Genetics, Variation, Natural Selection and Speciation

What is a gene

A sequence of DNA bases that codes for a polypeptide

What does genotype mean?

• The genetic constitution of an organism

• Describes all the alleles an organism contains

What does phenotype mean?

The observable characteristics expressed of an organism caused by the genotype and the enviroment

What is an allele?

An alternative form of the same gene

What is a dominant allele?

An allele that only needs one copy in the genotype to be expressed in the phenotype

What is a recessive allele?

An allele that requires to copies in the genotype to be expressed in the phenotype

What is locus?

The position of a gene on a chromosome

What does homozygous dominant/recessive mean?

A gene containing two dominant/recessive alleles

What does heterozygous mean?

A genotype containing one copy of a dominant allele and one copy of a recessive allele

What does codominance mean?

Both alleles are expressed in the phenotype when the genotype is heterozygous

What are homologous chromosomes?

A pair of chromosomes that have the same genes on the same loci but different alleles

What is monohybrid inheritance?

Inheritance of a characteristic controlled by a single gene

What does pure bred mean?

An organism is either homozygous dominant or homozygous recessive

When a genetics question asks the probability of producing a male or female with X condition, what should you always do? (Assuming the disorder is not sex linked)

Divide by two

How do you write codominance alleles?

A large letter with a superscript for each allele in capital letters (C^RC^R)

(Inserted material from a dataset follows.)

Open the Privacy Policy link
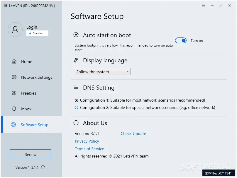This screenshot has width=237, height=178. [87, 141]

What is a common codominance cross ratio for two heterozygous parents?

1:2:1

What are multiple alleles?

• When are are several alleles of the same gene

• These therefore show a hierarchy of dominance

What blood types are there and what is the hierarchy of dominance?

• AB, A, B and O

• I^A and I^B are codominant and lead to the production of antigen A and B respectively

• I^O is recessive to both of them and does not lead to the production of any antigen

Why is blood type O a universal donor?

The red blood cells of people with type O blood do not have any antigens on them and therefore do not trigger and immune response that would destroy the foreign cell

Why is blood type AB a universal acceptor?

Can accept A and B and well as O as O has no antigens on it’s surface to trigger an immune response

What are lethal alleles?

Alleles that often prevents the development of an organism at early stages leading to their death

What is dihybrid inheritance?

• The inheritance of two characteristics controlled by different genes on different chromosomes

• The inheritance of one allele has no influence on the inheritance of another

What is the expected ratio of a heterozygous dihybrid cross?

9:3:3:1

What are polygenes?

• Two or more different genes combining to affect one characteristic

• For example one gene may control fur colour- black is the dominant allele (B) and white is the recessive (b)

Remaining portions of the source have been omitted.